Scientists have exhumed the body of a British diplomat who died of flu during the World War I-era pandemic that killed tens of millions around the world, hoping to find clues that might help fight a future global influenza outbreak.

The Associated Press

LONDON — Scientists have exhumed the body of a British diplomat who died of flu during the World War I-era pandemic that killed tens of millions around the world, hoping to find clues that might help fight a future global influenza outbreak.

The British Broadcasting Corp. said Tuesday that it had filmed virologist John Oxford exhuming Sir Mark Sykes, who died in 1919. Oxford's team took tissue samples before reburying the body in its grave in East Yorkshire in northeast England last week. The British Broadcasting Corp. will broadcast the program Wednesday.

Sykes, best known for the 1916 Sykes-Picot agreement dividing up the Middle East in anticipation of the fall of the Ottoman Empire, was buried in a lead-lined coffin that preserved enough human tissue to yield useful information on how he died and the nature of the flu that killed him.

Understanding more about the 1918-19 pandemic, known as the Spanish flu, might help scientists design better treatments for the H5N1 strain of avian flu. Victims of Spanish flu frequently experienced an overly aggressive immune response that attacked their own bodies. The same phenomenon has been seen in human H5N1 cases.

Spanish-flu victims have been studied before, including Inuit bodies recovered from the Arctic permafrost and corpses of World War I soldiers. Experts estimate the flu outbreak killed more than 40 million people worldwide.

An aristocratic and talented linguist, Sykes worked with French diplomat François Georges-Picot to draft a secret agreement to divide the Arab provinces of the Ottoman Empire into French and British spheres of influence. The lines they drew eventually coalesced into the borders of present-day Iraq, Syria and Israel.

Sykes traveled to Paris in early 1919 and died soon afterward.

DATA EXTRACTS:
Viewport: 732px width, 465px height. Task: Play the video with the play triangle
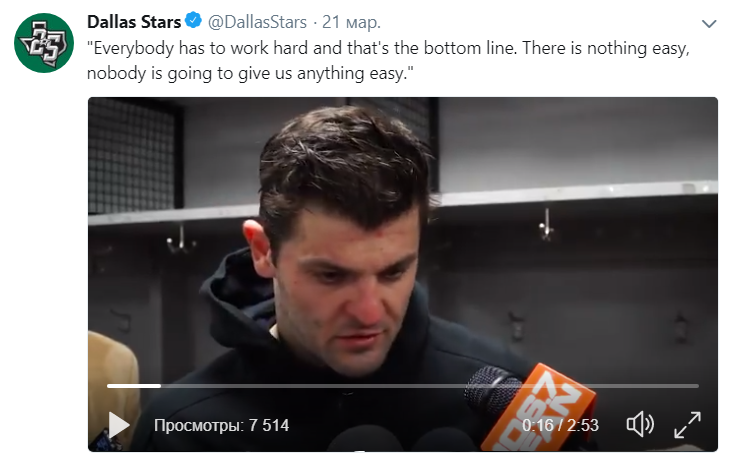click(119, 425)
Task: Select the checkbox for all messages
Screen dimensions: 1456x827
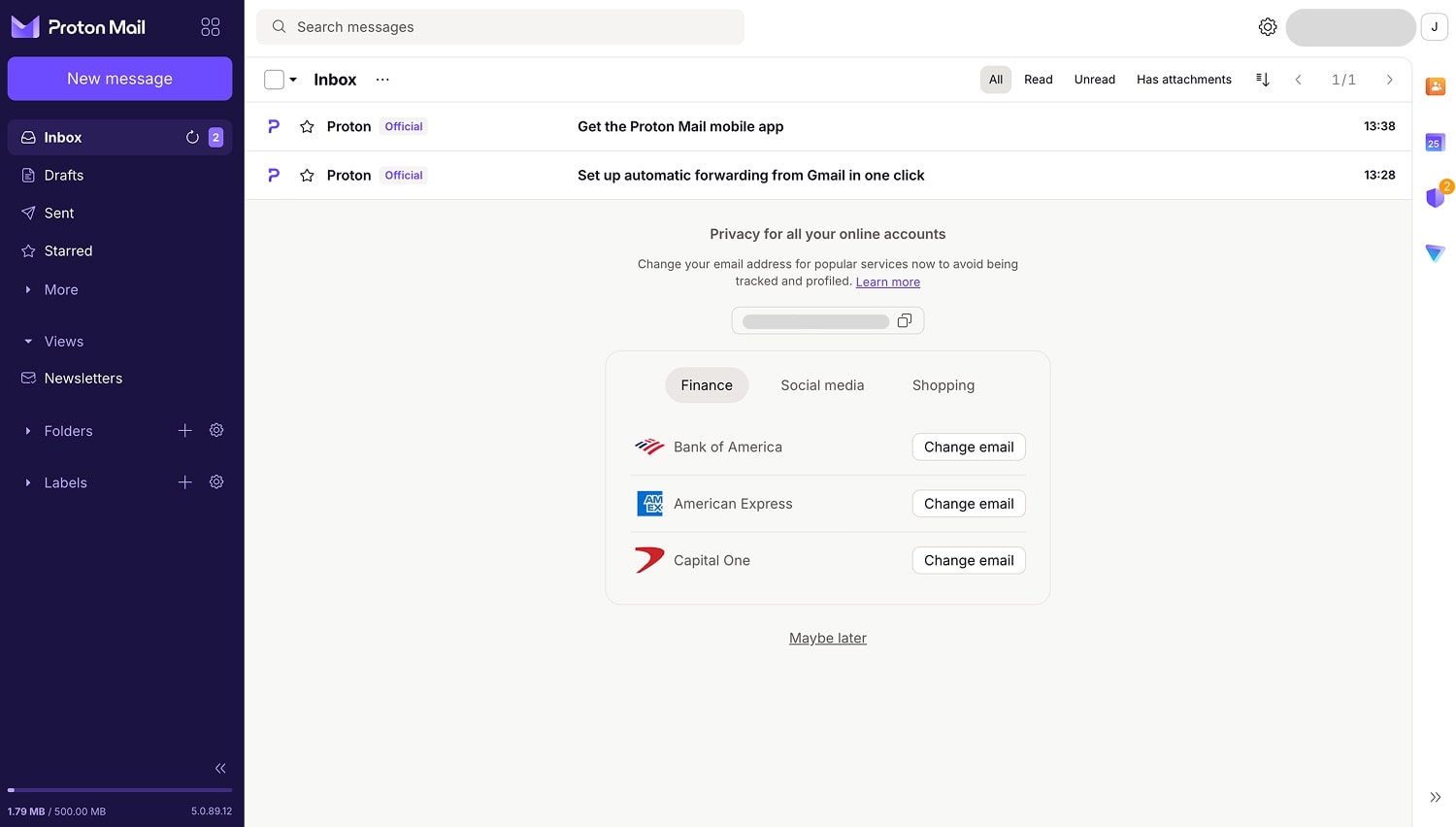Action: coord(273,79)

TASK PROMPT:
Answer from the news report on the exhumation of Sir Mark Sykes:
(a) In what year did Sykes die?
(b) In which part of England is his grave?
(c) What kind of coffin was he buried in?
The data does not need to be consulted.

SOLUTION FOR THIS PROBLEM:
(a) 1919
(b) East Yorkshire, in northeast England
(c) A lead-lined coffin